The authors are commended for describing the feasibility and findings of FEES in their pediatric cohort in Brazil. As they state, there is a need for expanded availability and utilization of such studies in order to identify aspirating children and prevent potential lifelong pulmonary morbidity. The evaluation of and management of suspected dysphagia is even further aided by a coordinated and engaged team, including gastroenterologists and pulmonologists, as exemplified by the aerodigestive model of care.18,19 Developing such coordinated practices for this population has been well proven to improve timely and accurate diagnosis, reduce hospital stays, lower cost of care, decrease risk, improve operating room utilization, and be financially feasible with high caregiver satisfaction in the United States healthcare structure.20-29 Development of such multidisciplinary teams also establishes a framework for the multi-disciplinary evaluation of other complex pediatric patients.
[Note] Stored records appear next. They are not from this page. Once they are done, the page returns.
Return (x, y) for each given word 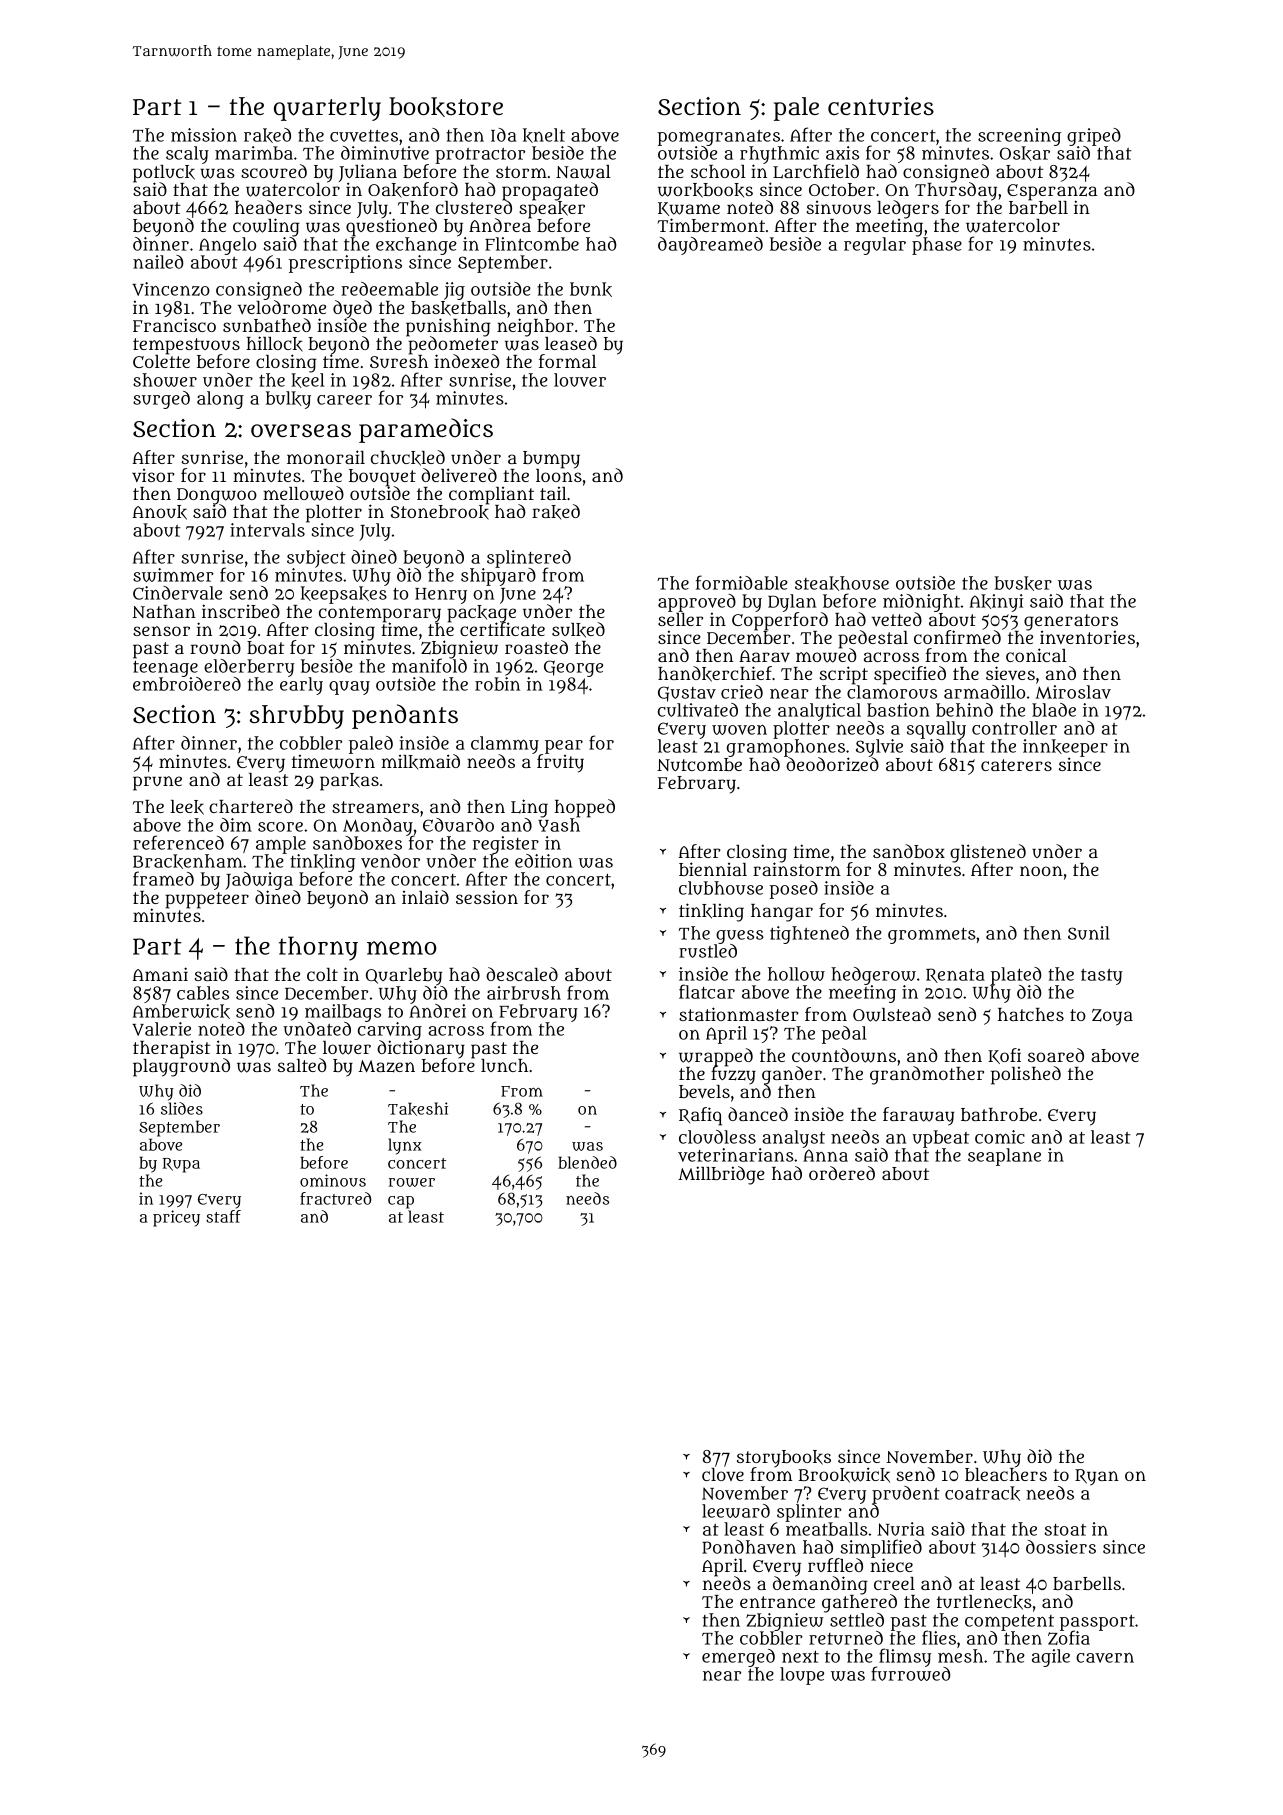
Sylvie (879, 748)
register (506, 845)
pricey (176, 1218)
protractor (480, 156)
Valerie (161, 1029)
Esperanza (1052, 192)
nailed (158, 262)
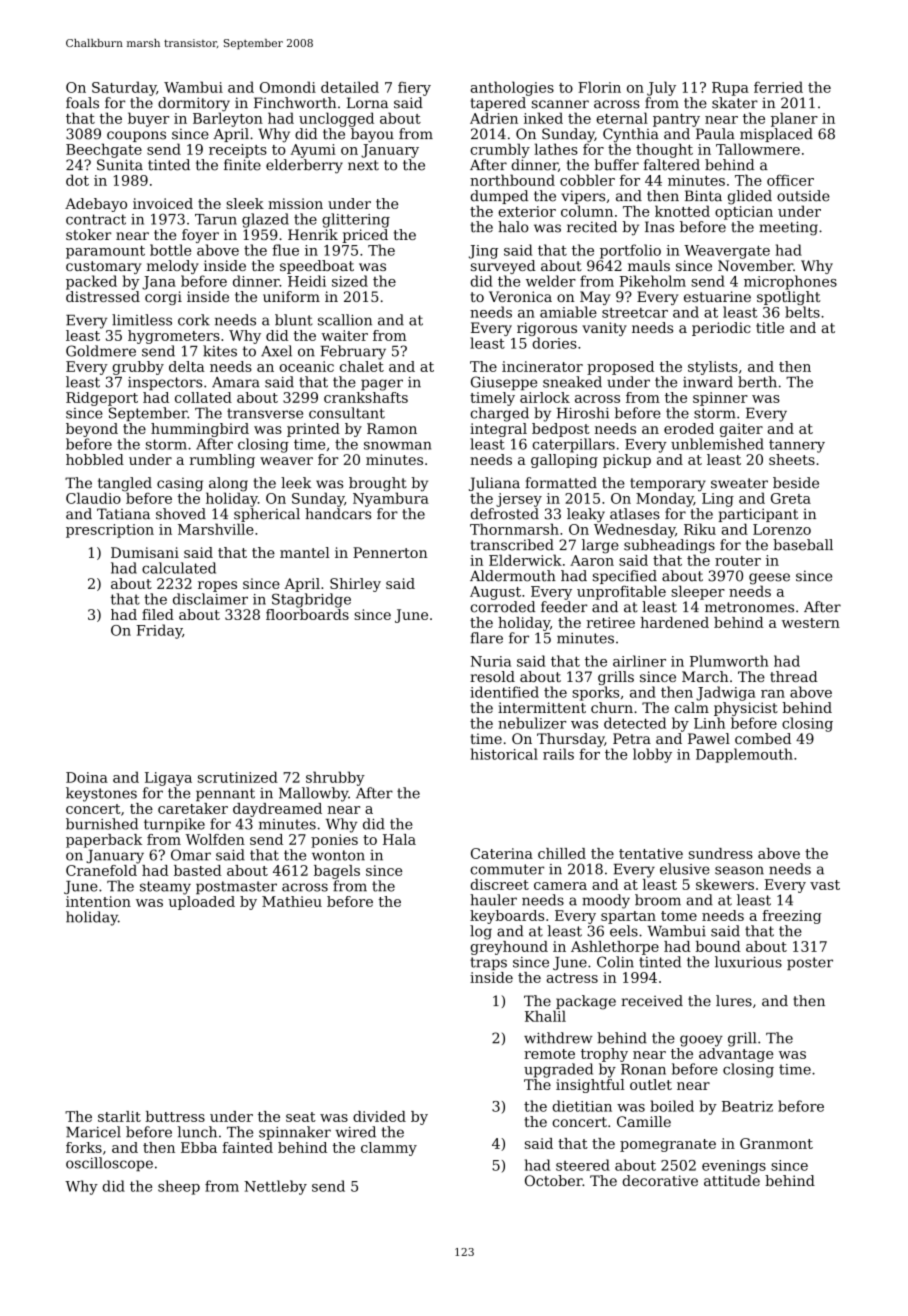 The width and height of the page is (908, 1316). What do you see at coordinates (179, 1187) in the page?
I see `sheep` at bounding box center [179, 1187].
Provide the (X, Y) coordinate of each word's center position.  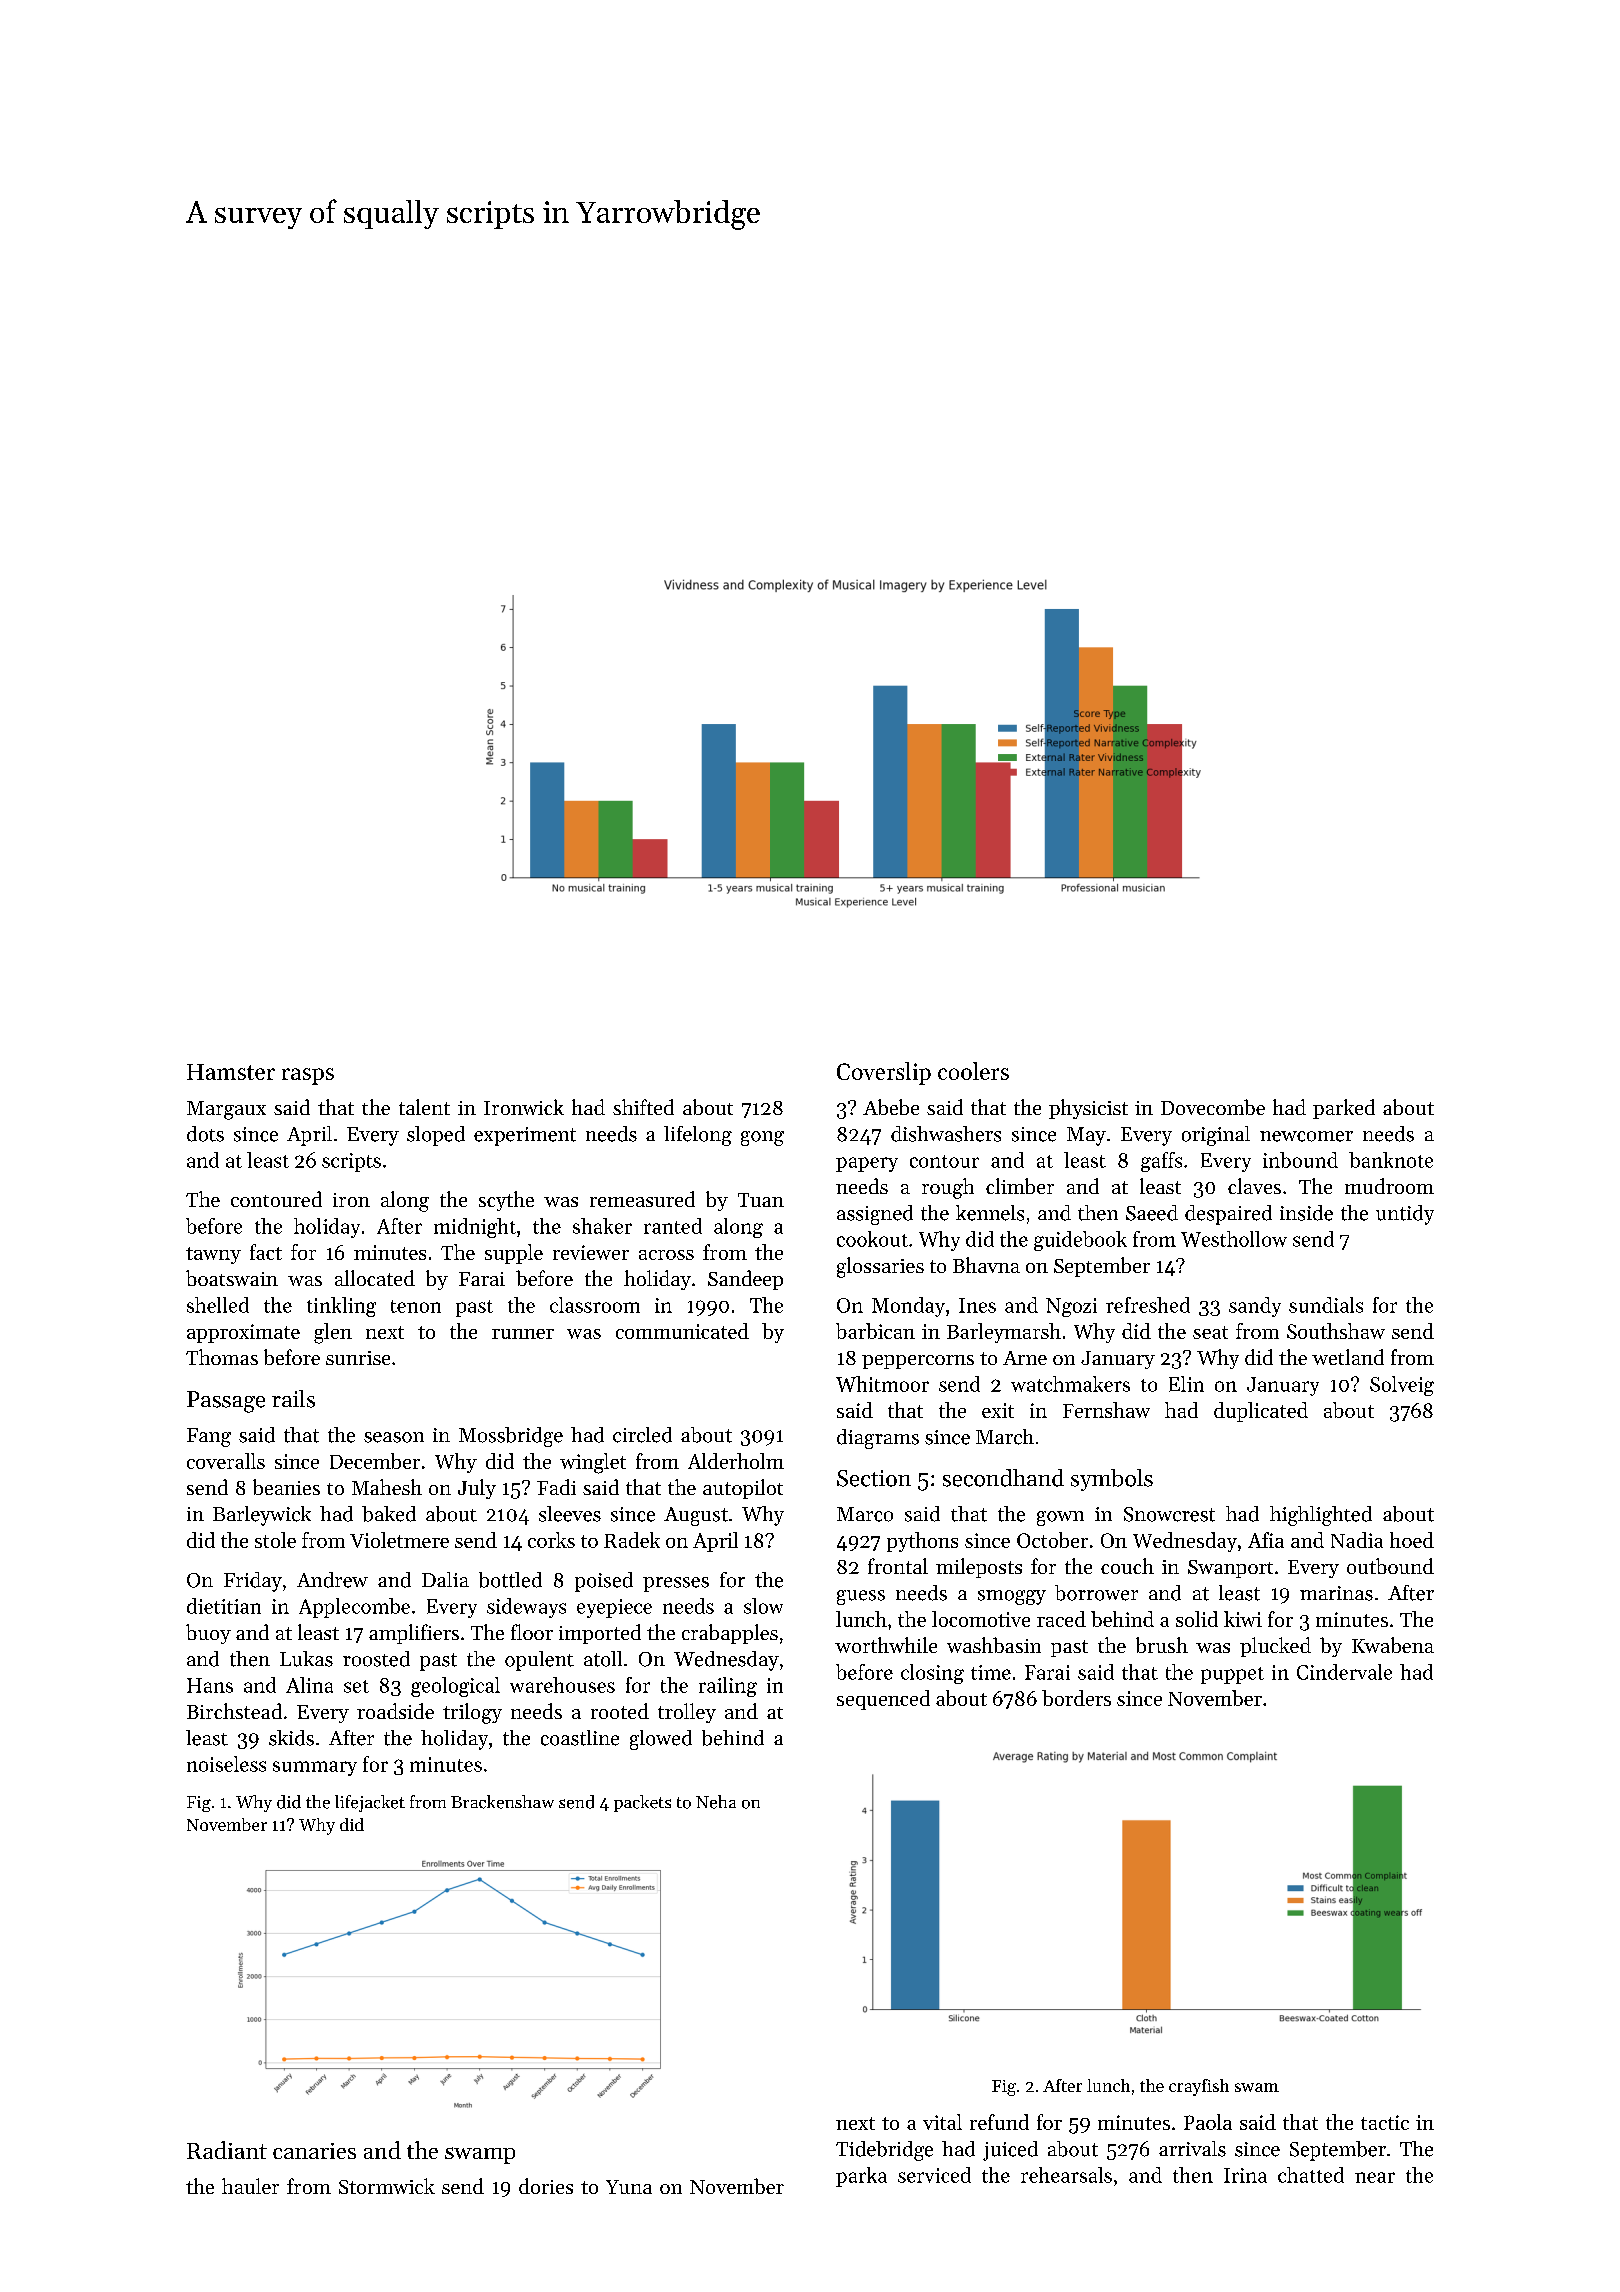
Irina (1245, 2175)
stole (275, 1540)
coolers (973, 1071)
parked (1344, 1109)
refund (999, 2122)
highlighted (1321, 1516)
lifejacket (370, 1803)
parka (861, 2177)
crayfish (1199, 2087)
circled (642, 1435)
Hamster (231, 1072)
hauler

Examples of such aerodigestive programs currently exist in South America, but only in a few centers, and there are substantial barriers to the creation and maintenance of these valuable programs. Given that pediatric dysphagia with aspiration is common and associated with significant respiratory morbidity, it will be important and impactful to further develop multi-disciplinary aerodigestive programs in other regions on the continent and to support the stability and expansion of those currently in existence.
See paper by Pazinatto et al. in pages 472–486.